CITA ESTE TRABAJO
Pérez Campos E, Rodríguez Mateu A, Moreno Moraleda I. Malrotación intestinal en el adulto: increíble, pero cierto. RAPD Online. 2023;46(4):215-217. DOI:10.37352/2023464.6
Introducción
La malrotación intestinal se trata de la interrupción de la formación del intestino medio durante el desarrollo embriológico, en su proceso de regreso a la cavidad intraabdominal. Resulta un hallazgo altamente infrecuente en la población adulta, diagnosticándose de forma accidental por pruebas de imagen, o por síntomas abdominales inespecíficos.
Caso clínico
Varón de 25 años, sin antecedentes conocidos. Acude a urgencias por presentar vómitos y epigastralgia desde hace dos semanas. Sin alteraciones del hábito intestinal, pérdida ponderal ni fiebre. A la exploración, presenta dolor epigástrico, sin masas ni megalias palpables ni peritonismo. Presenta también deterioro de la función renal (creatinina de 3 mg/dl) e hiponatremia, rápidamente corregidas con sueroterapia. Tras una ecografía abdominal informada como normal, ingresa para estudio de síndrome emético.
La gastroscopia muestra lesiones en tercio distal esofágico sugestivas de esofagitis severa secundarias a hiperémesis. También se realiza TC, que describe giro de la unión duodeno-yeyunal alrededor de los vasos mesentéricos, con predominio de asas en hemiabdomen derecho, además de ángulo hepático en línea media y localización izquierda de colon ascendente y ciego (Figura 1). Posteriormente, el tránsito esofagogastroduodenal confirma el arremolinamiento de la primera asa yeyunal y los vasos mesentéricos, con la vena mesentérica superior situada anterior y a la izquierda de la arteria e imagen de pseudovolvulación.
Figura 1
Giro de la unión duodeno-yeyunal alrededor de los vasos mesentéricos con colapso de la vena y rarefacción de la grasa adyacente.
Además, describe localización izquierda de ciego, válvula ileocecal, apéndice y colon ascendente (Figura 2), así como venas mesentéricas dilatadas, probablemente secundarias a estasis venoso por el arremolinamiento de los vasos, confirmando todos estos hallazgos radiológicos el diagnóstico de malrotación intestinal.
Discusión
Existen diferentes variantes según el momento de embriogénesis afectado. En nuestro paciente se produjo una primera rotación antihoraria de 90º, sin originarse una segunda (tipo Ia), posicionándose de esta forma el intestino delgado en el hemiabdomen derecho y el grueso en el izquierdo.

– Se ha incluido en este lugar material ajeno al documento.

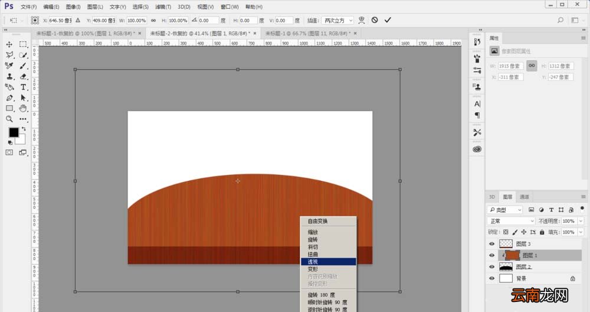Choose the Pen tool

9,98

La aparición de dolor brusco secundario a volvulación resulta más característica de la edad pediátrica. En cambio, la mayoría de los diagnósticos realizados durante la edad adulta son incidentales, por medio de hallazgos típicos en pruebas de imagen realizadas por otros motivos, o por estudio de sintomatología abdominal crónica e inespecífica. Por ello, resulta lógico pensar que la incidencia real en esta población resulta mayor de lo que se piensa, y la importancia de su diagnóstico radica en la prevención, mediante cirugía, de complicaciones potencialmente graves secundarias a la malrotación, como el compromiso de la vascularización o el tránsito intestinal.